¿Y Mohamed?

A Manera de Comentario
Tomás Setién Fernández

Mar revuelto, ganancia mínima o nula de pescadores, y todo dentro de la organización de los Tiburones Negros del Veracruz, en donde aunque usted ni Ripley lo crea, tocaron el zaguán mas obscuro que la propia media noche, gente que en el colmo de sus ilusiones nunca bañadas por las olas de la mar, fueron a tratar de cobrar lo que aquel otro pillo de la presidencia porteña, Mohamed Samir Morales les quedo a deber, no siendo ninguno de los ocho trabajadores, futbolista activo o retirado de la azarosa carrera en las canchas, teniendo esa deuda de pago nada menos que ocho años, por lo cual el tiempo seguirá dominando las situaciones precarias. de los que laboraron de una manera o de otra dentro de la organización del equipo del Veracruz, cuando este fue desafilado por vez primera, jugando en la Liga de Ascenso, por las deudas millonarias que debía el citado ex Presidente, que de una manera fatal inicio el principio del fin del querido equipo escualo.
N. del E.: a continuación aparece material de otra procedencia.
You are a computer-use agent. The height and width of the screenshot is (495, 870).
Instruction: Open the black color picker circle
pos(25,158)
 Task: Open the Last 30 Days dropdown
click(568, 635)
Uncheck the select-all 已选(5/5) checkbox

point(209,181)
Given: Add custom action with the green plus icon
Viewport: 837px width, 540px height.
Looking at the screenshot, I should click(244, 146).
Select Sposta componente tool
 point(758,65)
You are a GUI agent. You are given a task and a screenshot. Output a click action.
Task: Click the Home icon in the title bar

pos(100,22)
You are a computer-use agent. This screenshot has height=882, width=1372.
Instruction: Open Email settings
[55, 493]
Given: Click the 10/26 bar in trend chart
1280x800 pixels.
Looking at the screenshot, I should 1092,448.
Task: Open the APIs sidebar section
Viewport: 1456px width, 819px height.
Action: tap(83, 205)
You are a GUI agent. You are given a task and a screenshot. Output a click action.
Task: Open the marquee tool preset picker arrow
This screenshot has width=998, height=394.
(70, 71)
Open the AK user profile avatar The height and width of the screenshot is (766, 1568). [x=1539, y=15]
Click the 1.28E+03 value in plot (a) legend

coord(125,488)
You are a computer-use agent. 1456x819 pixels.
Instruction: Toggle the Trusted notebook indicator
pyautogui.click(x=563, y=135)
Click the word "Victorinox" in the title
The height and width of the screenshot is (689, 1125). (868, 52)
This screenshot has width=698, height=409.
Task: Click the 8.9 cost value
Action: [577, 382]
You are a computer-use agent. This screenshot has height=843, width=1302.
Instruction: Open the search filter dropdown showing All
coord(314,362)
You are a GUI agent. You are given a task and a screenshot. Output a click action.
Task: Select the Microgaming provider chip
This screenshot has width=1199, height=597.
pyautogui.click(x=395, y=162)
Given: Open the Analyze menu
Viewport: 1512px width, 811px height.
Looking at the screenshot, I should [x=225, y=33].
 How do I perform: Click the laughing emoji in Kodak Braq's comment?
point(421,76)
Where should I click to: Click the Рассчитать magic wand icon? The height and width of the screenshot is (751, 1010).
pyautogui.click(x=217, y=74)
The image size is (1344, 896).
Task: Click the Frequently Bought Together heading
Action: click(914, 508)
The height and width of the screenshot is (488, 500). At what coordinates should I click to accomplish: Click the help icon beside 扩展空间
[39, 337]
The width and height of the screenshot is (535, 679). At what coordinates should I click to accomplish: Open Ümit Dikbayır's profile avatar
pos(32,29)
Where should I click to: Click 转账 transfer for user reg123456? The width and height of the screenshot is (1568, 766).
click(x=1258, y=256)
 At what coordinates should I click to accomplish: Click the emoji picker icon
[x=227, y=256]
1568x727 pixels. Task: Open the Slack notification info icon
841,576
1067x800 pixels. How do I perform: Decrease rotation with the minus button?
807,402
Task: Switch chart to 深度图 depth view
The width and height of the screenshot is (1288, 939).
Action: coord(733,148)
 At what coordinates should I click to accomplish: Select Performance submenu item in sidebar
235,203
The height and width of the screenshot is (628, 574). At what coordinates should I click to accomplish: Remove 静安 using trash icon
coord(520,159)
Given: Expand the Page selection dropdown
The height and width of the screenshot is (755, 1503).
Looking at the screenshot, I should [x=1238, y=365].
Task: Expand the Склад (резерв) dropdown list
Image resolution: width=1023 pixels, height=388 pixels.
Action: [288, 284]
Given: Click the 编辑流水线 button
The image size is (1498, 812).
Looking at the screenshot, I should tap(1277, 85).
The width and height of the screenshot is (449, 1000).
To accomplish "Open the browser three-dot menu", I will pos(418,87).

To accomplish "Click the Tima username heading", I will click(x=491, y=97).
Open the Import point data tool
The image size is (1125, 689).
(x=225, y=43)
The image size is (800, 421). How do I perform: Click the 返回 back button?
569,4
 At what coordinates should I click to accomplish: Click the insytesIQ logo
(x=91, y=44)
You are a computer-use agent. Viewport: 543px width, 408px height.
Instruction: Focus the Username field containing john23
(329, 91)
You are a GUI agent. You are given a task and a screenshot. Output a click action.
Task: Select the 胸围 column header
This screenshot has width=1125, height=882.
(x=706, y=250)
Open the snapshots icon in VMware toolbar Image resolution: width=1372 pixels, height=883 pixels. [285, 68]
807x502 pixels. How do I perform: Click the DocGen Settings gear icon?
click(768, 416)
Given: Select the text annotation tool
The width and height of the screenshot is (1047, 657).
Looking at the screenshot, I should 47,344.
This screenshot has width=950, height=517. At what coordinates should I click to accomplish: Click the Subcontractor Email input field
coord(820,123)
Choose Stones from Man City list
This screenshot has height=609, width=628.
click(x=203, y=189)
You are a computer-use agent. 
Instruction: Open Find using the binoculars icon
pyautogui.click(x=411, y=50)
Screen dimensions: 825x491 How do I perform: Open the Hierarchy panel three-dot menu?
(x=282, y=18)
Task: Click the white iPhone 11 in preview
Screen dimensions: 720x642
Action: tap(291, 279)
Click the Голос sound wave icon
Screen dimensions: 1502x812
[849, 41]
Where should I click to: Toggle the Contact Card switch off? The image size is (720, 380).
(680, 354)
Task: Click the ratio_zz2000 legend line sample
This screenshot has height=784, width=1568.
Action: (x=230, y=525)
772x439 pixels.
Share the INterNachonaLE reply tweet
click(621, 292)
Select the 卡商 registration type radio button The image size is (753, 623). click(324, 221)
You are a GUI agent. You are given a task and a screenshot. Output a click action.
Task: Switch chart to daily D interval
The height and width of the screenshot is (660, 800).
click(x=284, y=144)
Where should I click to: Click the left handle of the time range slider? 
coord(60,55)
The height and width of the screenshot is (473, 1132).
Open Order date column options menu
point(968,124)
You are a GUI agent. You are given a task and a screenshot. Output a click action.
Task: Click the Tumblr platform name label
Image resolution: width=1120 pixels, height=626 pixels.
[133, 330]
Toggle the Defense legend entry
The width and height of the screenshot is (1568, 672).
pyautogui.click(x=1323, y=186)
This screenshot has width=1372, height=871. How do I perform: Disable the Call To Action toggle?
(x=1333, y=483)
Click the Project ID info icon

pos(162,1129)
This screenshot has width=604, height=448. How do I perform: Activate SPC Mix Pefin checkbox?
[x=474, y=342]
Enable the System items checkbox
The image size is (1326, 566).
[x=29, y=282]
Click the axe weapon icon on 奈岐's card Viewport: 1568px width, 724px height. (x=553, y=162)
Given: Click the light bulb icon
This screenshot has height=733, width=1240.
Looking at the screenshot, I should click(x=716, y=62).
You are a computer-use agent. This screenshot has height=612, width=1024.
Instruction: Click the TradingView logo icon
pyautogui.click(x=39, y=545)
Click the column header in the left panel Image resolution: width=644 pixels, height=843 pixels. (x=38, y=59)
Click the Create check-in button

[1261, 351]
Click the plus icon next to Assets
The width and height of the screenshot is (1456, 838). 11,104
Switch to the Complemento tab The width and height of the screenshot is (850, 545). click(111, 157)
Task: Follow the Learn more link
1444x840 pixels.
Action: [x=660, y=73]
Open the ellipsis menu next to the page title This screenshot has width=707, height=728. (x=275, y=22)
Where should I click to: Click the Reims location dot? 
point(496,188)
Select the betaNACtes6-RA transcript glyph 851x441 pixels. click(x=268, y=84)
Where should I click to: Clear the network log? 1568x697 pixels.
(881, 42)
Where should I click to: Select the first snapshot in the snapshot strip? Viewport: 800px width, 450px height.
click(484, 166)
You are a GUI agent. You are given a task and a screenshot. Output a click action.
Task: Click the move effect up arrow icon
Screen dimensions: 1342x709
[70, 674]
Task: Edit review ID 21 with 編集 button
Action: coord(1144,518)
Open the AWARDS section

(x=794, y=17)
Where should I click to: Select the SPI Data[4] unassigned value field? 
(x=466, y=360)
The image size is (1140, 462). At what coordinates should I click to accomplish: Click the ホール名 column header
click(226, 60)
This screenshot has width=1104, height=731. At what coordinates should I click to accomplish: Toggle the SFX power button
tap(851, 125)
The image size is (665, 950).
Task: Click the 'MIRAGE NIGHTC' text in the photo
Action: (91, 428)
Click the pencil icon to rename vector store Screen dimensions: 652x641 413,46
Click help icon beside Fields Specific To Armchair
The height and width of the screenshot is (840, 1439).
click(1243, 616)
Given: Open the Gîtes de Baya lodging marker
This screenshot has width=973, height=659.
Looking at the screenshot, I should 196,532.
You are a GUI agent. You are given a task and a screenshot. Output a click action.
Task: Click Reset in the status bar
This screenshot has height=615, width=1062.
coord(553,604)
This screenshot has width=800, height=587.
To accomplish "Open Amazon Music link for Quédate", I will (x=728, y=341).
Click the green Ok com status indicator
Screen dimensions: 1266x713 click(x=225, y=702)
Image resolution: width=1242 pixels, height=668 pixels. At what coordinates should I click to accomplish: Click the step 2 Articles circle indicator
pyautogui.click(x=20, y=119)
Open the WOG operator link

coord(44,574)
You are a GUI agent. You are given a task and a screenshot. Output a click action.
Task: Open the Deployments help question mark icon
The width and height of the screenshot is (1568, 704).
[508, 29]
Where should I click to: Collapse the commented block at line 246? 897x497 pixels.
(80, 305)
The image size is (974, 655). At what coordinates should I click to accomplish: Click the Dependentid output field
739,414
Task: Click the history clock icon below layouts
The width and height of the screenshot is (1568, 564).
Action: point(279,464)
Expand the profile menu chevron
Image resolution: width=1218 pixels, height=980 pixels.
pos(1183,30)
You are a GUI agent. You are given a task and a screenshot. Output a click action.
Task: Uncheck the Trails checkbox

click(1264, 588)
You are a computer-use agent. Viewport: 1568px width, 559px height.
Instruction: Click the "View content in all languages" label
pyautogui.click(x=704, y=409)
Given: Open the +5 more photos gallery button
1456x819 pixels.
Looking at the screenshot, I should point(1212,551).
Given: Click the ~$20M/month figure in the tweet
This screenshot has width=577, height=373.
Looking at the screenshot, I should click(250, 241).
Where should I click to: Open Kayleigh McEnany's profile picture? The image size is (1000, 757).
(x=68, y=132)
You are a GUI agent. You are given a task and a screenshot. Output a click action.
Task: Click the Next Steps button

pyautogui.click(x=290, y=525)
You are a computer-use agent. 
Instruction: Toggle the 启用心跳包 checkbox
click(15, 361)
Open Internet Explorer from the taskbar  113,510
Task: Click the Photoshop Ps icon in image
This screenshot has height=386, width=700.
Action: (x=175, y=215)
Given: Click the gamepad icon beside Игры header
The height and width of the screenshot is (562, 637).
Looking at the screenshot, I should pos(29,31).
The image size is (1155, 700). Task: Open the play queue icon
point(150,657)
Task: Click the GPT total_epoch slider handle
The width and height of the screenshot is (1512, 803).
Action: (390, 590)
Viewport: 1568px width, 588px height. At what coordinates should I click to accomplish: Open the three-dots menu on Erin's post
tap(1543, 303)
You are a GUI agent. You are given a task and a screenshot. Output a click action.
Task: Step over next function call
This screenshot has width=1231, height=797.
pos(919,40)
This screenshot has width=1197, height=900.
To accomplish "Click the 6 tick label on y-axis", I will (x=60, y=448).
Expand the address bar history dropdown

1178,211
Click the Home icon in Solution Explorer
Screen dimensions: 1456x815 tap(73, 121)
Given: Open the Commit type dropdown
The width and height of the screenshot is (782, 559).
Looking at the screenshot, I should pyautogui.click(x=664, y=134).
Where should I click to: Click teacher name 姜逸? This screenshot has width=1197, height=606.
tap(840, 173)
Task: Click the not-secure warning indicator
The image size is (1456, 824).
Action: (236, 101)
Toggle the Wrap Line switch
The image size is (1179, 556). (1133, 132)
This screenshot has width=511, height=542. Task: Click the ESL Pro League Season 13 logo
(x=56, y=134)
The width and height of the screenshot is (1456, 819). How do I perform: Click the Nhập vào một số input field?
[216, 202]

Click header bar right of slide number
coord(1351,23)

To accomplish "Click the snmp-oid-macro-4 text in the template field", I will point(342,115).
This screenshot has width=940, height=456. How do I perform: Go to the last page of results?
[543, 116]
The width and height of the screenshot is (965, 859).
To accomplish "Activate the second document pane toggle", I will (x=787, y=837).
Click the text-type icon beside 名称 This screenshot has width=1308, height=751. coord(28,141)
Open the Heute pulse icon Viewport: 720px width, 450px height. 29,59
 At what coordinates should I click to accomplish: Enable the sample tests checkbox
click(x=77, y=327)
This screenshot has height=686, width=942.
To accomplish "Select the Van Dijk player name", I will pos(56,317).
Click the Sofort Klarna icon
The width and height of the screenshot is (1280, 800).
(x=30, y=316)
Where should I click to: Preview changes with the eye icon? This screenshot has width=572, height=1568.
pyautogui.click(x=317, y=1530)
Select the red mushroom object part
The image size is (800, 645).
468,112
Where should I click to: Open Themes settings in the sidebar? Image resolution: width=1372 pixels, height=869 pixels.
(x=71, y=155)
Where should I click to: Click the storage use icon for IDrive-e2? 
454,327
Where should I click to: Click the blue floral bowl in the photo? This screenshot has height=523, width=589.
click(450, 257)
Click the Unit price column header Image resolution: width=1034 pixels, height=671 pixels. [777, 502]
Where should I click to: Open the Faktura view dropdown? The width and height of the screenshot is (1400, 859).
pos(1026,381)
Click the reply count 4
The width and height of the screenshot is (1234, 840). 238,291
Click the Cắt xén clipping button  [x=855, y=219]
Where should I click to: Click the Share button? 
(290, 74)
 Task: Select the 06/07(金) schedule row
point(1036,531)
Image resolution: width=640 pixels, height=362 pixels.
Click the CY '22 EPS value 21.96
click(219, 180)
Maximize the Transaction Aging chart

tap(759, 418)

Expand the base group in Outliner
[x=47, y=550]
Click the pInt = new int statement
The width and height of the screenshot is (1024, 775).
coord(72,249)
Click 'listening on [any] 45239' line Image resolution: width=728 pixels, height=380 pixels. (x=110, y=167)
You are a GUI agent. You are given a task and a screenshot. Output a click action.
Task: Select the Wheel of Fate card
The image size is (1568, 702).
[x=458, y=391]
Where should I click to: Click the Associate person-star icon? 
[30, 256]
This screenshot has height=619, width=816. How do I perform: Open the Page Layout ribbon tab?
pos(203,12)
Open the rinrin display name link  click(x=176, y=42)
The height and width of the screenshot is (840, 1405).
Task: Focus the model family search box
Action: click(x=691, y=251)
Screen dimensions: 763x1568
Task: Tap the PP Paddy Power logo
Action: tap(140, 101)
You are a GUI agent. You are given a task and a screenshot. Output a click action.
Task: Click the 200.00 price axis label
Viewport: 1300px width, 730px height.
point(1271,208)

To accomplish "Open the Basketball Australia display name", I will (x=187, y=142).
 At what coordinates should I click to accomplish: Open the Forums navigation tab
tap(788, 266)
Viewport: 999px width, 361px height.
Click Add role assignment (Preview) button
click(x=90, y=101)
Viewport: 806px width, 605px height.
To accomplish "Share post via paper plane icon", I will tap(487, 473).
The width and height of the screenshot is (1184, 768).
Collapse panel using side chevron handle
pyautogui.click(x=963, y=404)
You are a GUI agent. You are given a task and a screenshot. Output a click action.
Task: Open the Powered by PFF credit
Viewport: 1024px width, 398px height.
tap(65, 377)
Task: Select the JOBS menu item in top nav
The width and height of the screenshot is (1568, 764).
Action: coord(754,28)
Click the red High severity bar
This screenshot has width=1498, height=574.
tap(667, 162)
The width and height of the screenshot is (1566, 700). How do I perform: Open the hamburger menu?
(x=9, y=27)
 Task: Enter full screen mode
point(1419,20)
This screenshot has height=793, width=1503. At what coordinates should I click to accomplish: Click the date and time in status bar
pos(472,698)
No encontrando solución alguna esos soñadores cobradores de lo imposible, estando en el grupo dos mujeres, que para nada vestían en seda y con joyas adormándoles todo el cuerpo, acompañado el grupo por un abogado, que seguramente desconoce las leyes que rigen en el futbol mexicano rentado, no teniendo ni el mas mínimo apoyo de la propia Federación Mexicana de Futbol, por lo cual tendrán que regresar a sus respectivos hogares con las manos vacías, aunque parece ser que la propia ley entiende sus razones de muchos pesos y pasos.
A imaginar toda las clase de deudores que existen, y que hacen una larga cola en el caso del pillo Mohamed, que entre otras cosas dejo embarcado a los nuevos presidentes del equipo del Veracruz, colocándolos entre la espada y la pared, cuando ya se sabe a ciencia cierta que cuando se adquiere un equipo, una empresa o una propiedad, va el paquete con las deudas anteriores de los que fueron sus dueños. activo y pasivo, dirían los reyes de la contabilidad.
Por lo pronto a seguir estableciendo un extraño y mortal récord, otro mas de los tiburones del color serio dentro del fútbol mexicano rentado, único equipo que ha sido desafiliado en un par de ocasiones, volviendo a aparecer un nombre enteramente maldito, como el de Mohamed Morales, para todo lo poco que queda de moral en en nuestro balompié profesional, luego de ese bastante extraño reclamo de una deuda que ya alcanzo los nueve años, para un grupo de trabajadores que increíblemente aún respiran el aire entre caliente y bello del puerto de Veracruz.
Y ahora la pregunta expresa para pillos y truhanes, en donde quedo la bolita, y en donde quedo Mohamed, cuyas deudas no han olvidado siquiera siete personas que presumiblemente viven del aire.